Erki Kasemets (1969) is an artist working with installation, painting, performance and theatre. His work includes trash art, polygon theatre performances, systematic documentation of personal life, focus on material, kinetic art, set and stage design, and activities in artist groups Vedelik and P.E.A.. Kasemets views his practice and method as bricolage, often creating art works from broken, useless or discarded everyday objects. Many of his works address themes like time and memory from a subjective standpoint.
Kasemets began exhibiting in early 1990s when studying scenography in the Estonian Academy of Arts. The Estonian public mainly knows him for his work in trash art. Among the first objects that found a place in Kasmets’ work and which he started collecting were one-litre milk cartons. The project “Life-file” presents empty painted milk cartons with dates or text that mark certain dates in the artist’s life. In that sense, Kasemets’ practice of trash art is cumulative, process-based and evolving in time – the collected objects are like units of data. As such, use of rubbish in his works is not a critique of capitalism through material but rather a means for analysing themes like time and memory. He also uses many other items as records: tin cans (the modular system “Kompurker”), cigarette packages (“Homepage”, 1997), CDs and DVDs (“Information”, 2006), buttons, etc.
Kasemets began daily and systematically documenting the flow of time in an attempt to organise the collected matter already in the 1980s. In his solo exhibition “Recycling of Time” (1996) Kasemets used the modular system “Kompurker” made of tin cans to construct images and installations. “Kompurker” allows the artist to create raster images, which can later be disassembled and assembled anew. Kasemets uses collecting and selecting as a means against forgetting, to physically record episodic memory. There is nevertheless a human perspective in Kasemets’ machine-like approach – sometimes the archives are left unfinished, for example in the case of the “Chronicle of Banalities” (1996–2002).

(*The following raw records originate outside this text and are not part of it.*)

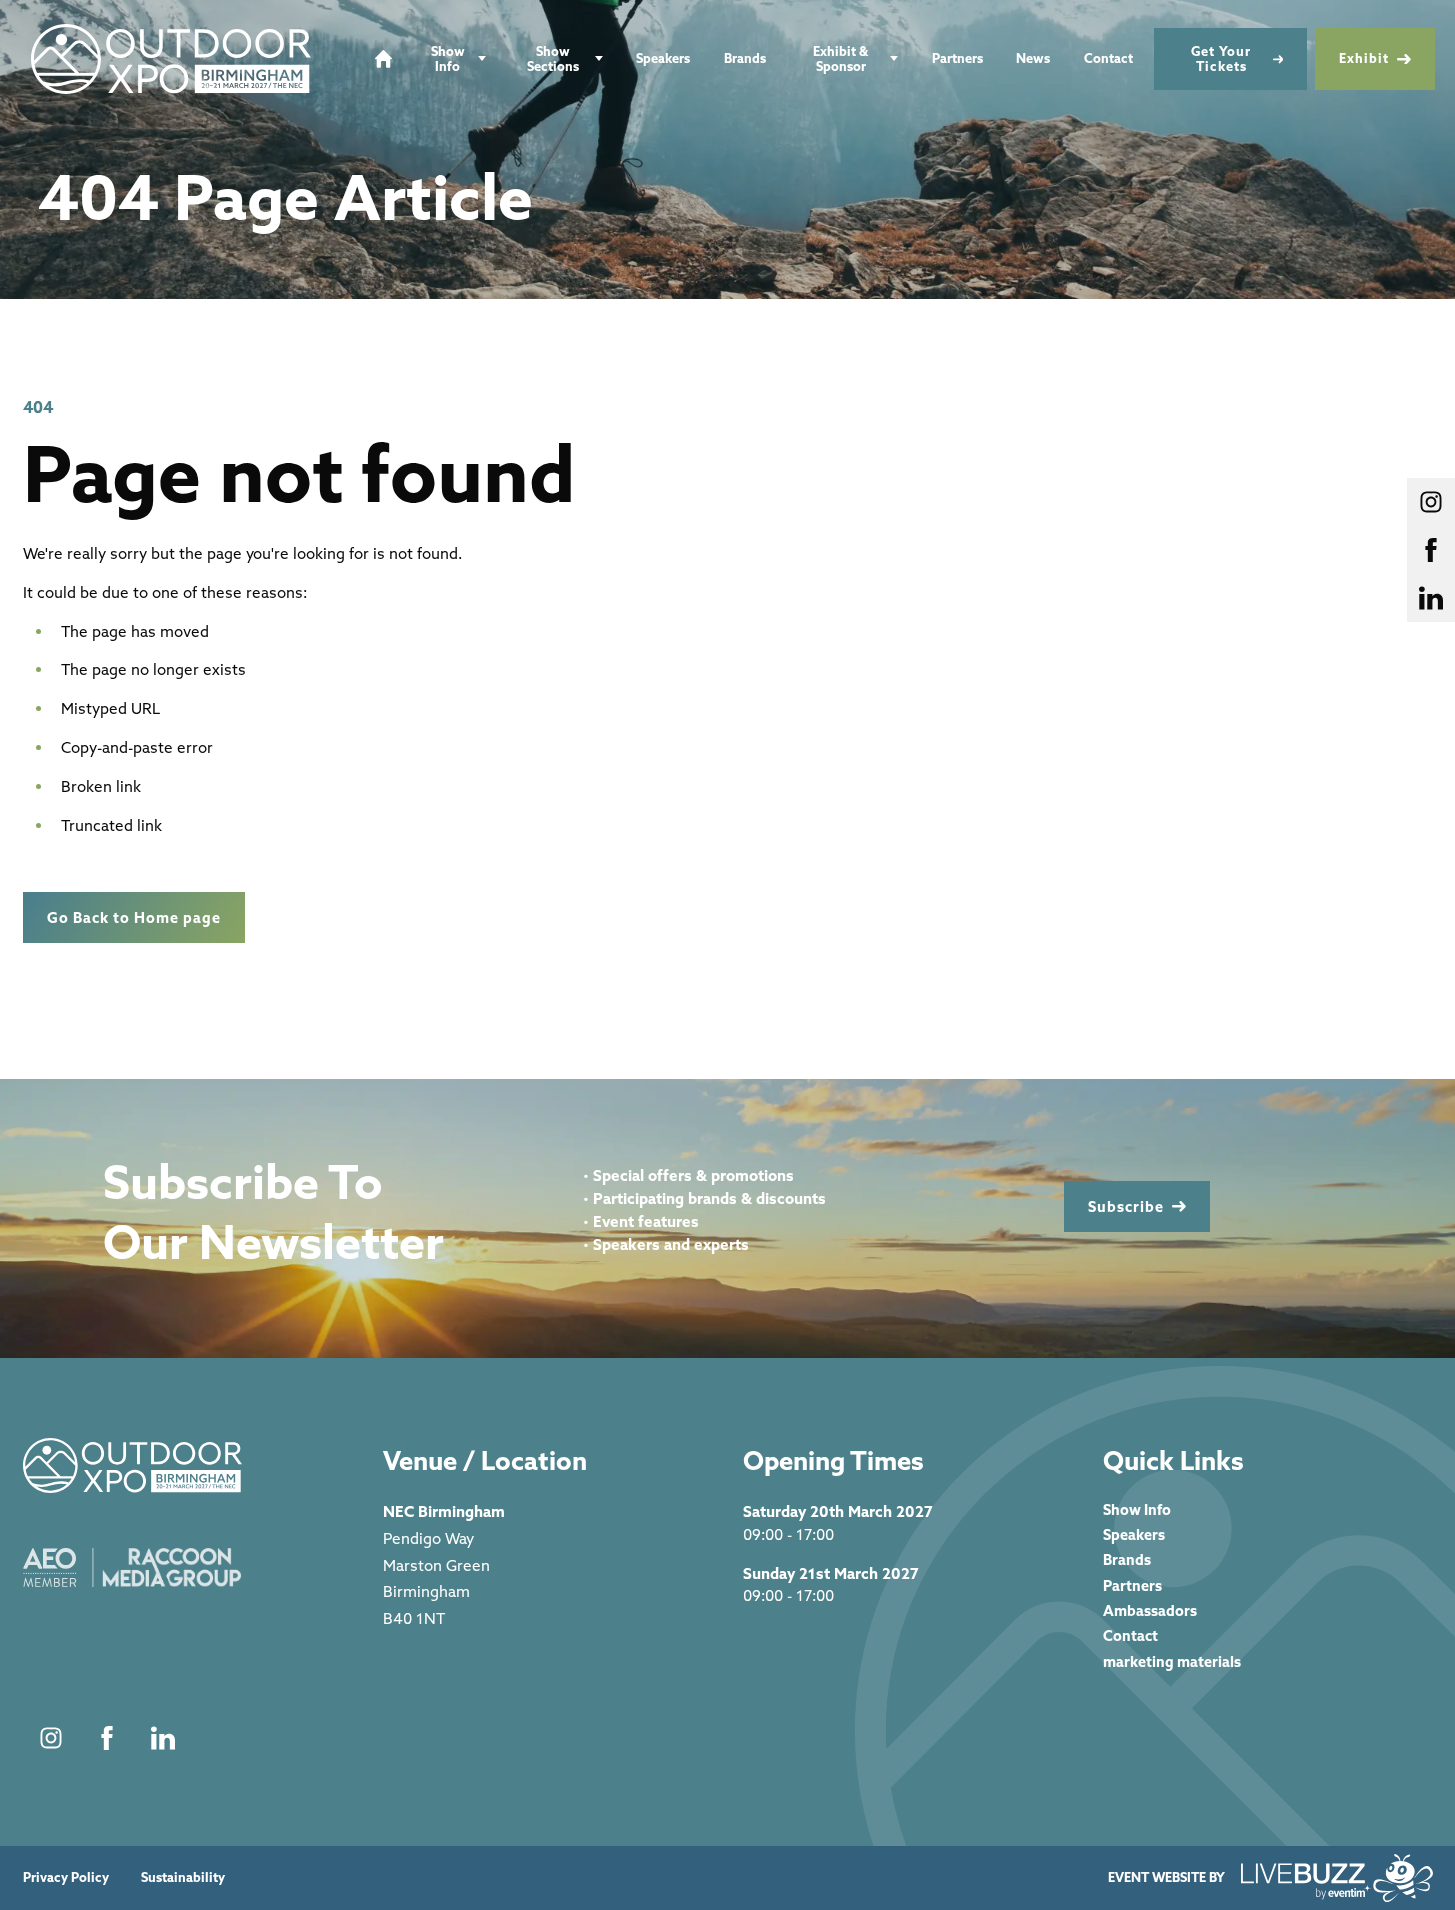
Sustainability (183, 1877)
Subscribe (1126, 1206)
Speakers (663, 58)
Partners (957, 58)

The concept of polygon theatre was established in 1996 as part of his Master’s thesis. The polygon theatre is a space of all possibilities aiming to broaden the idea of theatre. The word “polygon” is borrowed from military terminology and refers to a training area for testing out technologies or tactics. Kasemets’ concept of polygon theatre refers to unfinished thoughts and theatre that is always open to experimentation. Polygon theatre has performed in real military polygons, art galleries, public spaces in Tallinn, but also held events exclusively in the participants’ minds (“Congress”, 1996).
In 2013 Kasemets presented his solo show “Spooky Days” at Tallinn Art Hall (curated by Johannes Saar), where the project “Life-file” was exhibited, which by then had acquired monumental proportions. “Life-file” begun in the late 1980s and had been accumulating for almost 30 years, overwhelming Tallinn Art Hall’s floors and walls. As part of the exhibition, visitors, too, were invited to decorate milk cartons and add them to the collection.
In 2018, Kasemets had an exhibition titled “Birthday. 30 June” at Vabaduse gallery that brought together artists sharing a birthday on that date. Kasemets conceptualised this group show as a sociological project, urging artists to consider the meaning and significance of birthdays in our culture. At the show, he exhibited his “Button Costume”, which by that time included 17 898 buttons, representing the artist’s alternative system of time keeping, which counts a person’s life in days, not years. Addressing once again themes of time and memory, Kasemets focused on the birthday as a ritual and a subjective measurement unit, helping to organise and navigate memory.
In year 7 in middle school Kasemets developed a board game, “Adventure in Animal Kingdom”, which became popular in the Soviet Estonia in the 1980s. In 2020 Draakon gallery presented Kasemets’ solo exhibition “Karl Marx in Animal Kingdom” (2020), which brought the artist together with the board game’s artist Reet Ohna again. The show was like a trip to childhood, where animal photos from books and data from different countries were displayed side by side.
Erki Kasemets studied scenography (BA, 1993) and fine art (MA, 1996) as well as obtained a PhD in art and design (“Outside the Ordinary: Party, Garbage and Polygon Theatre”, 2017) at the Estonian Academy of Arts. He has also studied at Aalto University and the University of the Arts Helsinki. In 2002 Kasemets received the Konrad Mägi Prize. He has taught painting, installation and composition at the Estonian Academy of Arts, and from 2007 to 2012 he worked as the chief scenographer at Rakvere Theatre. His works belong to the collections of the Art Museum of Estonia and the Estonian Theatre and Music Museum.